Because the infrastructure dynamism was low or slow, the security mechanisms that we put in place since the days of dedicated servers still continued to mostly work. Yes, we introduced SDNs, but we still used firewalls that had rules based around static IP addresses that mapped to now VMs. We were assured VMs would have a fairly long calendar life cycles, and thus static IPs would be just fine.

We continued to honor Patch Tuesdays by logging into the VMs to correct for the latest CVEs discovered, and continued to manage the servers as full-scale computer / operating system / application stacks. Nothing really changed, except we had to assume that the physical location of the VMs may be changed without our knowledge. We watched the logs for unauthorized access attempts, and scanned for viruses. We monitored for anomalous activity. In short, it was mostly business as usual for the security and compliance teams.

 

So, why, you ask, is this microservice revolution going to be any different?

There are a number of reasons I will detail shortly, but here is the big one, and it’s not the one you think.

The VM revolution was driven by operations as a way to simplify the deployment of servers. It was a cost control exercise through greater efficiency in hardware utilization. For developers, nothing changed in their workflow.

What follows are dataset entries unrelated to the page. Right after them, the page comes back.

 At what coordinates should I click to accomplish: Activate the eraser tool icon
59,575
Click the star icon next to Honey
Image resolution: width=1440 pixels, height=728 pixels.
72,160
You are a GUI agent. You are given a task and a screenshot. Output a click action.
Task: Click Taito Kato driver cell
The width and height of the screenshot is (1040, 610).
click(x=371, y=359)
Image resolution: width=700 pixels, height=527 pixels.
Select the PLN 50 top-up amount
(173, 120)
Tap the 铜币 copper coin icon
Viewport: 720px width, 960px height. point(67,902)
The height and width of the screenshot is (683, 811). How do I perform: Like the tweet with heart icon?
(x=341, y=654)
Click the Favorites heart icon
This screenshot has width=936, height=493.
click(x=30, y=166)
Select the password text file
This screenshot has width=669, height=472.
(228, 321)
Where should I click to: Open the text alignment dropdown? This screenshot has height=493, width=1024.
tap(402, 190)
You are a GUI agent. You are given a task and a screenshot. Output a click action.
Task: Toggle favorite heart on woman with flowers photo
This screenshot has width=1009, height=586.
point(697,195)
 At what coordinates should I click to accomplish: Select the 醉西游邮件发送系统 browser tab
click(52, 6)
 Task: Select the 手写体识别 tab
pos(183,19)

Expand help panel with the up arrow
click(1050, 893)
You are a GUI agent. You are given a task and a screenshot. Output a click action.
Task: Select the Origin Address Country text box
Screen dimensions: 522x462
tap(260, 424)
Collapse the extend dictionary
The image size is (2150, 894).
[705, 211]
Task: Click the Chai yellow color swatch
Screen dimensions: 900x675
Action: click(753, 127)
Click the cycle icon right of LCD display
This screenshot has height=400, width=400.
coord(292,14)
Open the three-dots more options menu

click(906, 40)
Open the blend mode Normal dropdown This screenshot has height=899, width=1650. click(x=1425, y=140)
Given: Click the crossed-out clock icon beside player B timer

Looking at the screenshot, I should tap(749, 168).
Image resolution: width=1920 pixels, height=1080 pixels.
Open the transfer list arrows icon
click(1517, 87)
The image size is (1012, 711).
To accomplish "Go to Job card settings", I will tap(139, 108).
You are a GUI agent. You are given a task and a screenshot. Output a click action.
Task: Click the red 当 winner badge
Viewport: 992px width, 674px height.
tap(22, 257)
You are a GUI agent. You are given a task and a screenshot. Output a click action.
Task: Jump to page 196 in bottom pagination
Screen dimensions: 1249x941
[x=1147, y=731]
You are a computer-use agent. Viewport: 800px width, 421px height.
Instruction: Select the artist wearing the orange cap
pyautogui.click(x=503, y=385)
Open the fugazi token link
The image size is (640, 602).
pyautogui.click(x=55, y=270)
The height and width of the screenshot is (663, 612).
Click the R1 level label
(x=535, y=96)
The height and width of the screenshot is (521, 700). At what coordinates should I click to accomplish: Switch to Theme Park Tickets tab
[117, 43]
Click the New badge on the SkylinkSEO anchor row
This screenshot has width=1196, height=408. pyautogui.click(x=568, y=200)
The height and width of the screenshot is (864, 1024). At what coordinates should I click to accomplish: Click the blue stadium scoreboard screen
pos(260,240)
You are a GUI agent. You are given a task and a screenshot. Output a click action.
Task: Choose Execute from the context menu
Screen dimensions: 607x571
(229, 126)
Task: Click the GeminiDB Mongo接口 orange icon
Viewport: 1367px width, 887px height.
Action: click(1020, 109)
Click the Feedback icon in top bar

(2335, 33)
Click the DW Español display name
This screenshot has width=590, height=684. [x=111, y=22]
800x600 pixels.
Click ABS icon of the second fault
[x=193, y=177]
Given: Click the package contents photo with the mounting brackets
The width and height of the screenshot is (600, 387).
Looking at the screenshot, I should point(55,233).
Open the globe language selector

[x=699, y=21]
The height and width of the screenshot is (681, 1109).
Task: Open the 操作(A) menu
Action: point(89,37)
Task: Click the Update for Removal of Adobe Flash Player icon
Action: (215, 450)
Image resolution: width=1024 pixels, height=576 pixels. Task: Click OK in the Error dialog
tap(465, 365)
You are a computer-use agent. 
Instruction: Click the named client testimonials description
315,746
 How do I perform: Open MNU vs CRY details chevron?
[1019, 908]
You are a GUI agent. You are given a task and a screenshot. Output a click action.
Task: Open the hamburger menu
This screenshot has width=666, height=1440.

They still developed and deployed software in the same way. The application owners still saw “servers” and managed them as such. For them, this was a big “nothing sandwich”, and frankly, one they really didn’t care about.

Conversely, the development of the cloud-native or microservice model is being driven by a sea-change in the way applications are developed and delivered. It is being driven by a demand from the business units, who are your customers, to be more agile and responsive, lest your business be overtaken by more agile entrants into your market. It is being driven by developers that are tired of “dependency hell” and want to re-use both internal and external code to make their lives easier. It is being driven by the application DevOps teams wanting to manage their infrastructure just like they manage their code. It is being driven by the desire to focus on the application with higher-function languages, and not the underlying plumbing. In many respects, this has more in common with the Linux revolution that was also driven by LOB developers, than the VM revolution that was driven by the corner office. I challenge you to think about which was a larger sea-change for you: VMs or the arrival of Linux and FOSS in your organization? That’s right, find the seat-belts and buckle in. Like it or not, you are going for a ride.

The very things that are driving this revolution are the ones that are going to guarantee that the behavior of the environment will be very different from the pets and 4-H entrants. The infrastructure will become VERY dynamic and the workloads themselves will be VERY static during their lifetime. However, that lifetime will be measured by a clock, not a calendar.

 

Here are some interesting concepts that you should think on for a minute

  • Code can now come from a myriad of different sources.
  • What is deployed is immutable.
  • You replace, you do not patch.
  • IP addresses, server location, etc. are now managed as a general resource, rather than being dedicated to a function or application.
  • Infrastructure and the application environment is now managed as code.
    • The entire lifecycle is automated and fast.
    • The trouble-ticket methodology of managing the environment is no longer a functional mechanism if done at “workload time”.
  • With auto-scaling, the numbers of components deployed can vary dramatically over a period of seconds.

We will explore this in more depth over the next three articles in this series.

  • First, we will look at Kubernetes as an example of a microservice oriented application environment.
  • Secondly, we will look at the assumptions about the infosec environment that may no longer hold in a microservice or cloud-native environment. Both the good and the bad.
  • Lastly, we will look at some of the ways that the infosec environment can change to meet the new requirements and capabilities of the microservices environment.